My friend lent this to me for the week, until he's back next weekend.
So you can see, this rock band history, coming from the Woodstock era me.

If I didn't know any of this, what would I be thinking, looking at it now?
Americans are so low with education, and are kept as an end user audience,
the Superbowl doesn't use Roman numerals for games, like SuperBowl XXVI,
to test your use of Latin, it's there so people will buy it again, unable to tell the year.
Seeing Santana IV is enough to ignore.
Opening the cover, seeing a bunch of senior, and senor, citizens, isn't inspiring.
Knowing it's at "The House of Blues", in Las Vegas, where I would be afraid to go,
would be the sales killer.

Standing there, with my friend, with two other interested men, who were interesting,
I said, no, I can see getting into it. I just did a how to sand my guitar video,
and I can see watching this and sanding away in rhythm, going shuh shuh shuh, oh yeah.

That might seem like just fun, for you righties,
but look at the Bondex boxes, featuring a right hand. How can I do as well, as a lefty?
I know.

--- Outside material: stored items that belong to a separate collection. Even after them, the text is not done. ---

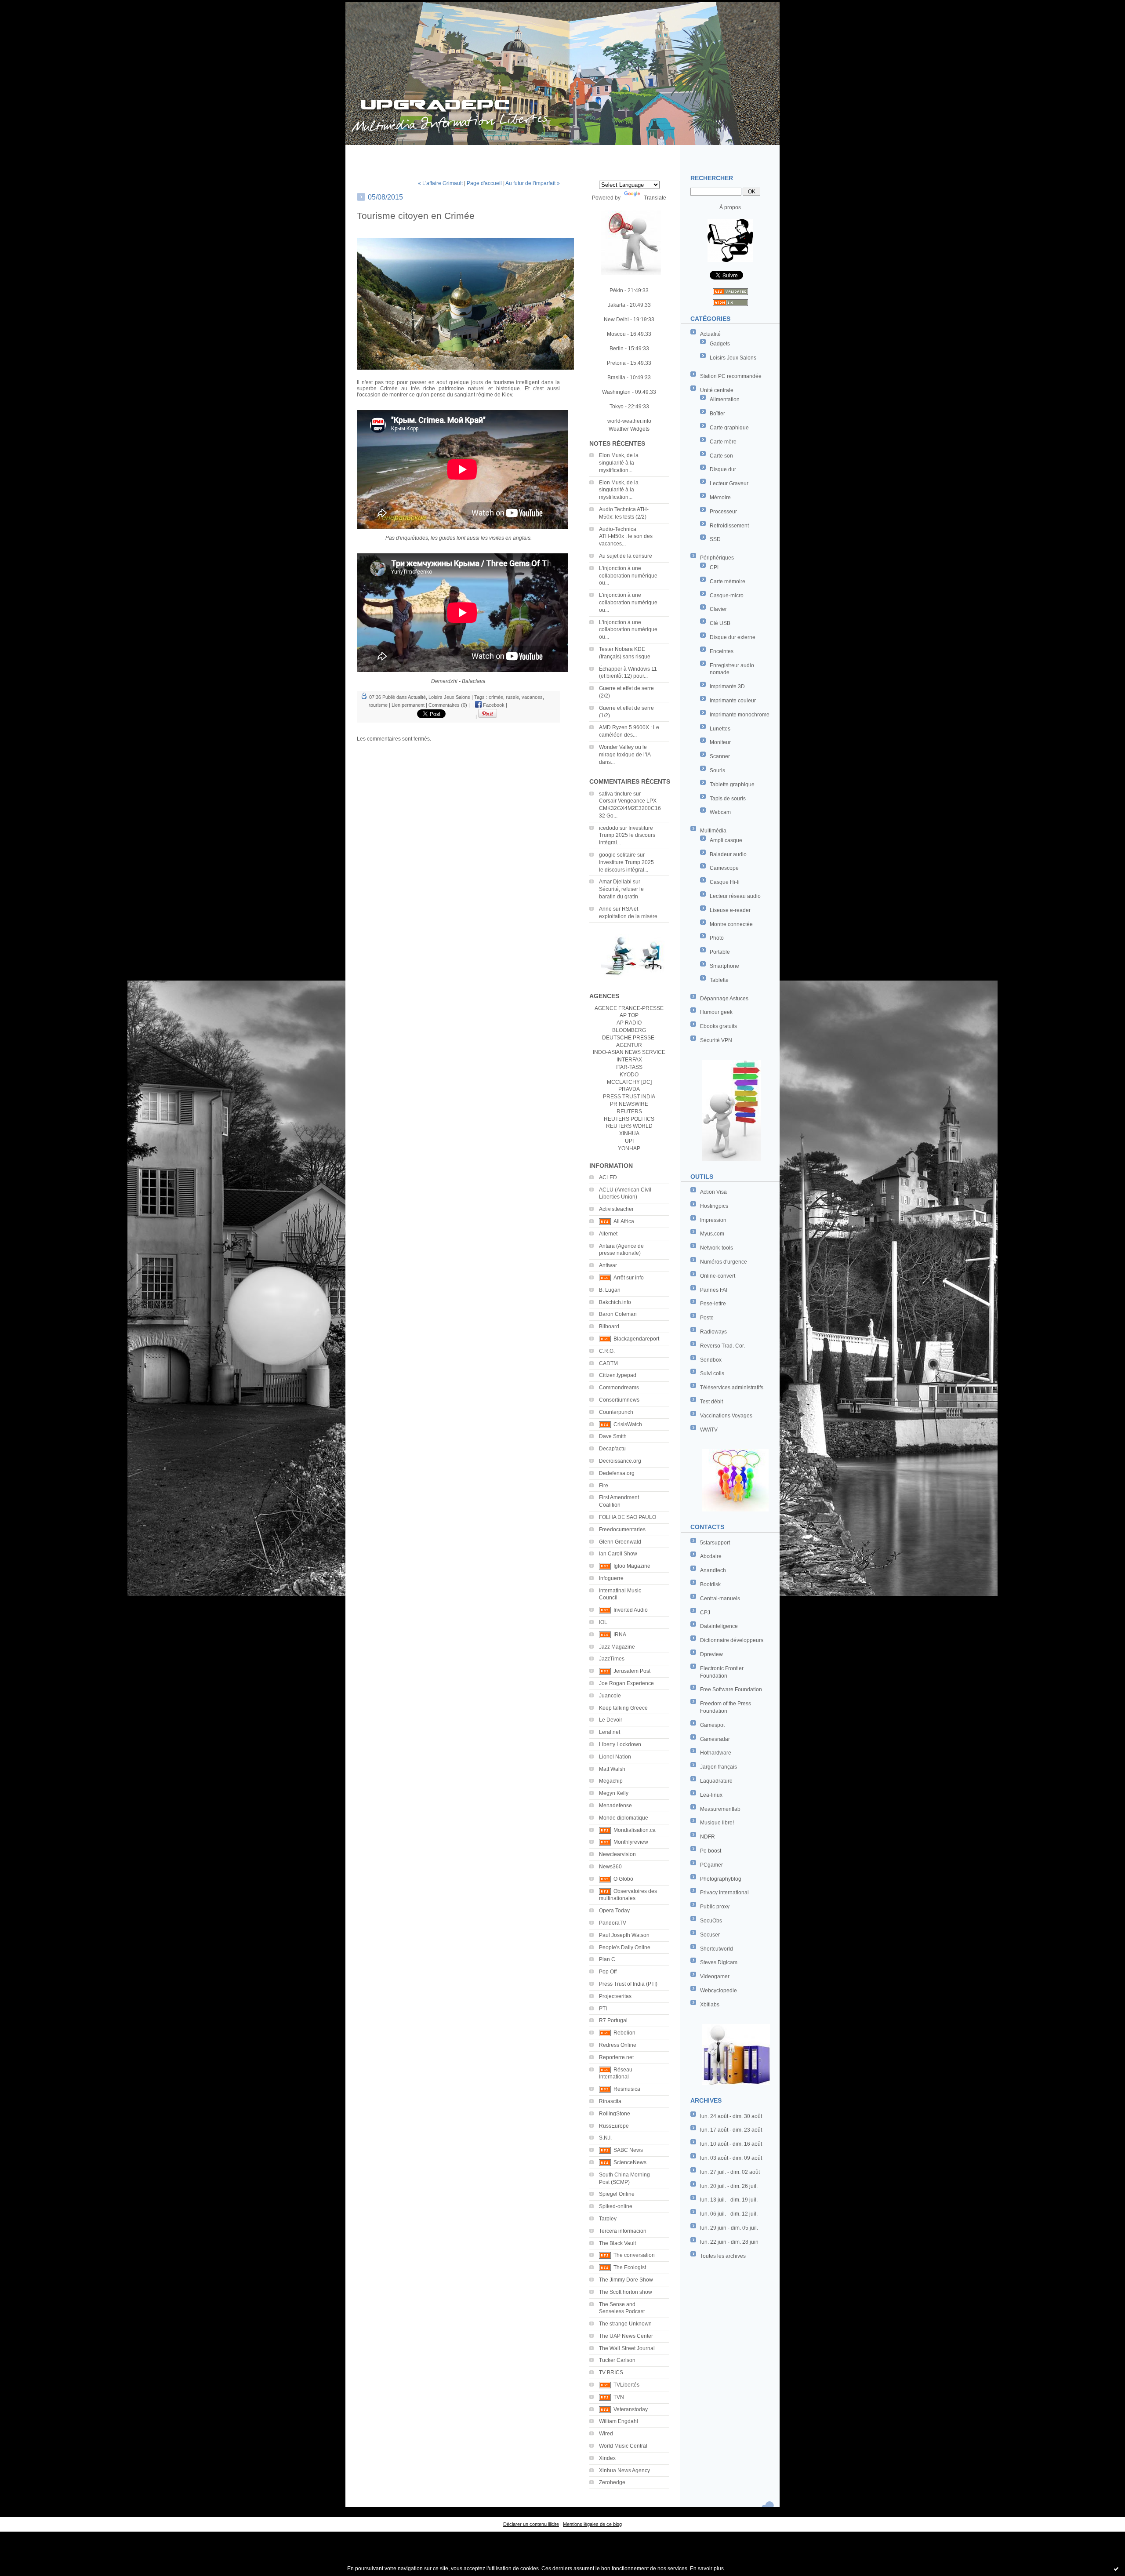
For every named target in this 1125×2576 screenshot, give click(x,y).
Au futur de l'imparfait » (532, 183)
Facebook (493, 705)
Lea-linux (711, 1795)
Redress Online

I'll sit them here and if my hand gets tired sanding, I'll bongo away on them.
This has to be historic, from P.A.F. Humbuckers at Woodstock to my semi-solid-body.
I can only agree, this new Santana band is a historic occasion, maybe of this decade.
And I like agreeing with me. Oh! Even my guitar is now saw-dusting down...
particles of wood... floating around... but... but... oh...
the only magic sticks I see, are the conductor sticks of Frederik Magle.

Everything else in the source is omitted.